[PROVIDED RECORDS — start]

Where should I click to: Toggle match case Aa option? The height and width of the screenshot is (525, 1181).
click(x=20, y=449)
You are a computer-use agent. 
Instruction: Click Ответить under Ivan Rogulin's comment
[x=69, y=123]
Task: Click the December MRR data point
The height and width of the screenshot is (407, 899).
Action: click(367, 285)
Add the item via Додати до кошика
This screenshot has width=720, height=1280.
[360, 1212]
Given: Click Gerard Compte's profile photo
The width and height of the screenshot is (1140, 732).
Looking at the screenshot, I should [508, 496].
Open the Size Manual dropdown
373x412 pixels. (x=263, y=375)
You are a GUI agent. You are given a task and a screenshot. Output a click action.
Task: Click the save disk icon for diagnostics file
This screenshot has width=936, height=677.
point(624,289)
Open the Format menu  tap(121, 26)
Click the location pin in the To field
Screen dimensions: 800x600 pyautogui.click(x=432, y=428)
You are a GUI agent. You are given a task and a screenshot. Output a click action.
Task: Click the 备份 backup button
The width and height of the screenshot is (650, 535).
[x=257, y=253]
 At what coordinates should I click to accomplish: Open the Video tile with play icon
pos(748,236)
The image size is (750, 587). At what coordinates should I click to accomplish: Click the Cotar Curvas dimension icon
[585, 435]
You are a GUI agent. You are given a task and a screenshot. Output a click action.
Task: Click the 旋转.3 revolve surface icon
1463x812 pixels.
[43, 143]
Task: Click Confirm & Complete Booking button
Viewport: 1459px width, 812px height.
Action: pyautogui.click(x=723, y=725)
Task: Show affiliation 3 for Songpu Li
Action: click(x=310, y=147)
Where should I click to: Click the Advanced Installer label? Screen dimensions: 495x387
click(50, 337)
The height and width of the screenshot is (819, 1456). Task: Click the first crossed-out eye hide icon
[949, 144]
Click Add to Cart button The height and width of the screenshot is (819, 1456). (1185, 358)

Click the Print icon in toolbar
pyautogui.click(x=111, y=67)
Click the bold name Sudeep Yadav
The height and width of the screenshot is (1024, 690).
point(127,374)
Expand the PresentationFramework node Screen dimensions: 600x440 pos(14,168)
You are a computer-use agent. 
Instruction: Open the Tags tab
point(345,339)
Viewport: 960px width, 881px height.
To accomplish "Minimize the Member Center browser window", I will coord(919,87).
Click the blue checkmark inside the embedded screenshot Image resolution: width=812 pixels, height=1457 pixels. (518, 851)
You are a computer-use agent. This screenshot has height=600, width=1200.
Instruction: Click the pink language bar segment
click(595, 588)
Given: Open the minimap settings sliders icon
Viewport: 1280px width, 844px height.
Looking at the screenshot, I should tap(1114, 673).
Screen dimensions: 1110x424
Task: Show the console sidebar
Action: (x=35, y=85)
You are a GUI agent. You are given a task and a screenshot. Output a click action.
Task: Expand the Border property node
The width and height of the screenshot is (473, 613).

[PROVIDED RECORDS — finish]

Print the entries once more, identical in every line.

RESPONSE AREA:
Where should I click to: Toggle match case Aa option? The height and width of the screenshot is (525, 1181).
click(x=20, y=449)
You are a computer-use agent. 
Instruction: Click Ответить under Ivan Rogulin's comment
[x=69, y=123]
Task: Click the December MRR data point
The height and width of the screenshot is (407, 899).
Action: click(367, 285)
Add the item via Додати до кошика
This screenshot has width=720, height=1280.
[360, 1212]
Given: Click Gerard Compte's profile photo
The width and height of the screenshot is (1140, 732).
Looking at the screenshot, I should [508, 496].
Open the Size Manual dropdown
373x412 pixels. (x=263, y=375)
You are a GUI agent. You are given a task and a screenshot. Output a click action.
Task: Click the save disk icon for diagnostics file
This screenshot has width=936, height=677.
point(624,289)
Open the Format menu  tap(121, 26)
Click the location pin in the To field
Screen dimensions: 800x600 pyautogui.click(x=432, y=428)
You are a GUI agent. You are given a task and a screenshot. Output a click action.
Task: Click the 备份 backup button
The width and height of the screenshot is (650, 535).
[x=257, y=253]
 At what coordinates should I click to accomplish: Open the Video tile with play icon
pos(748,236)
The image size is (750, 587). At what coordinates should I click to accomplish: Click the Cotar Curvas dimension icon
[585, 435]
You are a GUI agent. You are given a task and a screenshot. Output a click action.
Task: Click the 旋转.3 revolve surface icon
1463x812 pixels.
[43, 143]
Task: Click Confirm & Complete Booking button
Viewport: 1459px width, 812px height.
Action: pyautogui.click(x=723, y=725)
Task: Show affiliation 3 for Songpu Li
Action: click(x=310, y=147)
Where should I click to: Click the Advanced Installer label? Screen dimensions: 495x387
click(50, 337)
The height and width of the screenshot is (819, 1456). Task: Click the first crossed-out eye hide icon
[949, 144]
Click Add to Cart button The height and width of the screenshot is (819, 1456). (1185, 358)

Click the Print icon in toolbar
pyautogui.click(x=111, y=67)
Click the bold name Sudeep Yadav
The height and width of the screenshot is (1024, 690).
point(127,374)
Expand the PresentationFramework node Screen dimensions: 600x440 pos(14,168)
You are a computer-use agent. 
Instruction: Open the Tags tab
point(345,339)
Viewport: 960px width, 881px height.
To accomplish "Minimize the Member Center browser window", I will coord(919,87).
Click the blue checkmark inside the embedded screenshot Image resolution: width=812 pixels, height=1457 pixels. (518, 851)
You are a computer-use agent. This screenshot has height=600, width=1200.
Instruction: Click the pink language bar segment
click(595, 588)
Given: Open the minimap settings sliders icon
Viewport: 1280px width, 844px height.
Looking at the screenshot, I should tap(1114, 673).
Screen dimensions: 1110x424
Task: Show the console sidebar
Action: (x=35, y=85)
You are a GUI agent. You are given a task and a screenshot. Output a click action.
Task: Expand the Border property node
The width and height of the screenshot is (473, 613).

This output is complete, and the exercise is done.